Geçen ayki sayfa görüntüleme sayısı

9 Aralık 2010 Perşembe

Minibüs şoförlerine en derin saygılarımla…

Bir bardağa biraz su doldurursunuz, sonra durur, biraz daha doldurursunuz, gider gelir biraz daha doldurursunuz… böyle aralıklarla doldurunca ve o bardak bir türlü taşmayınca, sanırsınız ki, ne kadar doldurursanız doldurun, o bardak o suyu hep alacak, hep alacak… bir gün gelir, bir bakarsınız, su dışarı sızmaya başlamış, üstünde durmaz, bardakta suyu habire tıkıştırmaya, sıkıştırmaya çalışırsınız ve su artık daha fazla artarak akmaya başlar, en sonunda taşar…

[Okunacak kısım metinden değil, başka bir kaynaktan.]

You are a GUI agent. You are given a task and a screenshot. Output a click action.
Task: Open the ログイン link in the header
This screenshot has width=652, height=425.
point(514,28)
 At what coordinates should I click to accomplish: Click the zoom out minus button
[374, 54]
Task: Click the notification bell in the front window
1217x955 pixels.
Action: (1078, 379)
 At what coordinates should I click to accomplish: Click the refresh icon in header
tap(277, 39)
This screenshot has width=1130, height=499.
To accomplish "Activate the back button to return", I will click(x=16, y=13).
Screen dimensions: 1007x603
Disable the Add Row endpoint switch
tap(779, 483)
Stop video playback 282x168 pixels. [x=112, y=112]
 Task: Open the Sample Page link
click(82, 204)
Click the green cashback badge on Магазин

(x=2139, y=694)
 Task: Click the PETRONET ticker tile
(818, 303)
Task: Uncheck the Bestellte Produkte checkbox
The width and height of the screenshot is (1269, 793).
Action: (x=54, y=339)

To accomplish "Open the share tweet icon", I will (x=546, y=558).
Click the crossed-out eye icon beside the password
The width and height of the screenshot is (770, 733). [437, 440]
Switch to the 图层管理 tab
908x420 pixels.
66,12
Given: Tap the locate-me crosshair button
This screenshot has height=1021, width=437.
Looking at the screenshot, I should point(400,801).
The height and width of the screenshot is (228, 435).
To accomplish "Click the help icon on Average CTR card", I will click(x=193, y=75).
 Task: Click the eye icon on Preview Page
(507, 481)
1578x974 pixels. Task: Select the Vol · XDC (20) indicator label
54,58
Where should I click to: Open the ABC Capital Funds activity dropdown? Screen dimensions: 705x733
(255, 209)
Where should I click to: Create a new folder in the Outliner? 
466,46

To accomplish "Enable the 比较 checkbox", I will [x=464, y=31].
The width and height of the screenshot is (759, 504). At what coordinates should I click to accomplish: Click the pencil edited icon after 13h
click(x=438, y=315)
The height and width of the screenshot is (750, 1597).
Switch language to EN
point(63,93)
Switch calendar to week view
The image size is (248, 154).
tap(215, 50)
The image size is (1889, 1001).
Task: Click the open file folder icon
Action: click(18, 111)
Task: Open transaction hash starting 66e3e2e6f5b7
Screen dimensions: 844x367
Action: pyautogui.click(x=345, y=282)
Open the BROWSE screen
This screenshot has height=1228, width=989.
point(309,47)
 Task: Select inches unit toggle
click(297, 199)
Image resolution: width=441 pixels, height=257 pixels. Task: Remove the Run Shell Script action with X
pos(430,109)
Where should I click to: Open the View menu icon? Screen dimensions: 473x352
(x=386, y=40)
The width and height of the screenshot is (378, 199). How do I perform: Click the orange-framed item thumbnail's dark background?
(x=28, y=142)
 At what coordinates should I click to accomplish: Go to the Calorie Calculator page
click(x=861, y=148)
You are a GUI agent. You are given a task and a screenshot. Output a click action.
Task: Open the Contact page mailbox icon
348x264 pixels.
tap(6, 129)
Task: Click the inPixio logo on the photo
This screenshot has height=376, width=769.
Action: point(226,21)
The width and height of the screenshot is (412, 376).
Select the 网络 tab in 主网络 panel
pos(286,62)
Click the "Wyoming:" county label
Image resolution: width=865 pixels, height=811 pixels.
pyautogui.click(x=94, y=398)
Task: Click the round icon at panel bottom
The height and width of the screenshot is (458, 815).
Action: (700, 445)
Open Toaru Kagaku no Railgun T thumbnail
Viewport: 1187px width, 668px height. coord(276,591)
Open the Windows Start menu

Şimdi yolları o bardak, arabaları da su olarak düşünün. Her taraf araba dolu, her gördüğüm kişi araba almaktan söz ediyor, geçen gün iş arkadaşım kızının araba almak istediğini söyledi, ne de olsa artık 500 tl aylık ödemeyle araba alınıyormuş. Oldu, alsın, nereye sokacak o arabayı? Yollarda o araba için yer kaldı mı? Otoparklarda neredeyse üstüste konacak arabalar. Herkes köşe kapmaca oynuyor. Büyükler oyun oynamaz mı sanıyorsunuz? İşte köşe kapmaca (park etmek), işte play station (Tem’de araba sollamak) , işte arkadaş korkutma (kamyonların korna çalması) , işte yakantop (küçük çaplı trafik kazası) …

İşte ben bu haldeyim artık, bu arabalara doymuş taşmış bir insanım. Bankalara zaten gıcıktım, bir de bu yüzden gıcık olmaya başladım.

Bir de toplu taşımacılık var tabii, trafiğin diğer yüzü… İstanbul bu kadar büyük olunca, gitgide dışarılara taşınca aslında araba sahibi olmak da şart oldu. Bir yerden bir yere gideceksiniz, aktarma yapmaktan akşama ne yönde olduğunuzu şaşırıp, kendinizi başka bir yönde bulmanız da olası. Örneğin ben arabasız işe gelmeye kalkarsam en az 3 taşıtla gelebiliyorum. Aralarda beklemek, gelen taşıtlara binmeye çalışmak zaten büyük bir sportmenlik ve sabır gerektiriyor, ama kimse sonunda madalya takmıyor. Tabii taşıta binebilirseniz, bir de üstüne oturabilirseniz, aldığınız haz ve yaşadığınız mutluluk en zorlu yarıştaki altın madalyayı kazanmaya eşit, hiç abartmıyorum.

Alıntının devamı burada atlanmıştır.